Não há dinheiro, portanto a solução passará antes por juntar tribunais e ampliar as prisões actualmente existentes, admite Fernando Santo
FILOMENA LANÇA
O responsável pela gestão patrimonial do Ministério da Justiça diz que as receitas próprias estimadas no orçamento para este ano foram empoladas. Há contratos que têm de ser revistos e obras que vão ficar suspensas.
- Onde é que o Ministério da Justiça (MJ) vai cortar para dar o seu contributo para a redução do défice?

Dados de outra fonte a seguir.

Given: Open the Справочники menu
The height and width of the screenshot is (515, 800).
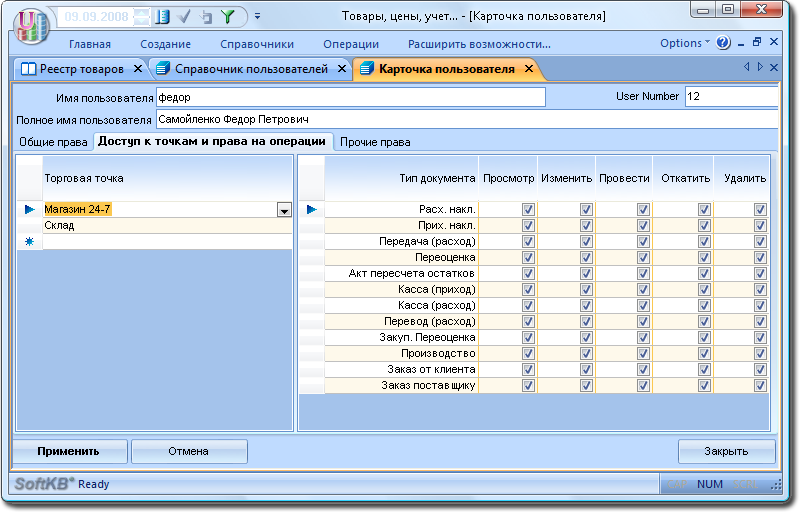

- O nosso problema não é tanto pelos cortes. As dificuldades e o “buraco” que encontrámos aqui são do lado da receita. O MJ tem uma componente de OE e uma componente de receitas próprias. E entre o Orçamento de 2010 para o de 2011, as receitas próprias foram empoladas em cerca de 40%. O equivalente a 273 milhões de euros.
- Não foi tido em conta o arrefecimento da economia?
- Foram estimados crescimentos de receitas impossíveis. No registo predial tivemos uma quebra de 21% até Agosto e no registo automóvel mais de 100%. Nunca poderia ser estimada uma receita da forma como o foi. No Orçamento do Estado para 2011, da parte que vem do Ministério das Finanças houve uma redução de 200 milhões de euros face a 2010eeraprecisocolmatar isto. Ora, costuma dizer-se que os mapas do excel equilibram tudo e neste caso, como o financiamento passou de 740 milhões para 540 milhões, essa redução de 200 milhões foi compensada fazendo uma extrapolação das receitas próprias. E como, por outro lado, tínhamos no final de 2010 encargos assumidos e não pagos de 153 milhões, isso somado à redução já expectável da receita de 263 milhões, estamos a falar de 416 milhões. Isto num orçamento de 1,5 milhões. Tivemos de pedir um reforço financeiro um mês depois de tomar posse.
- Estão a renegociar dívidas com alguns fornecedores?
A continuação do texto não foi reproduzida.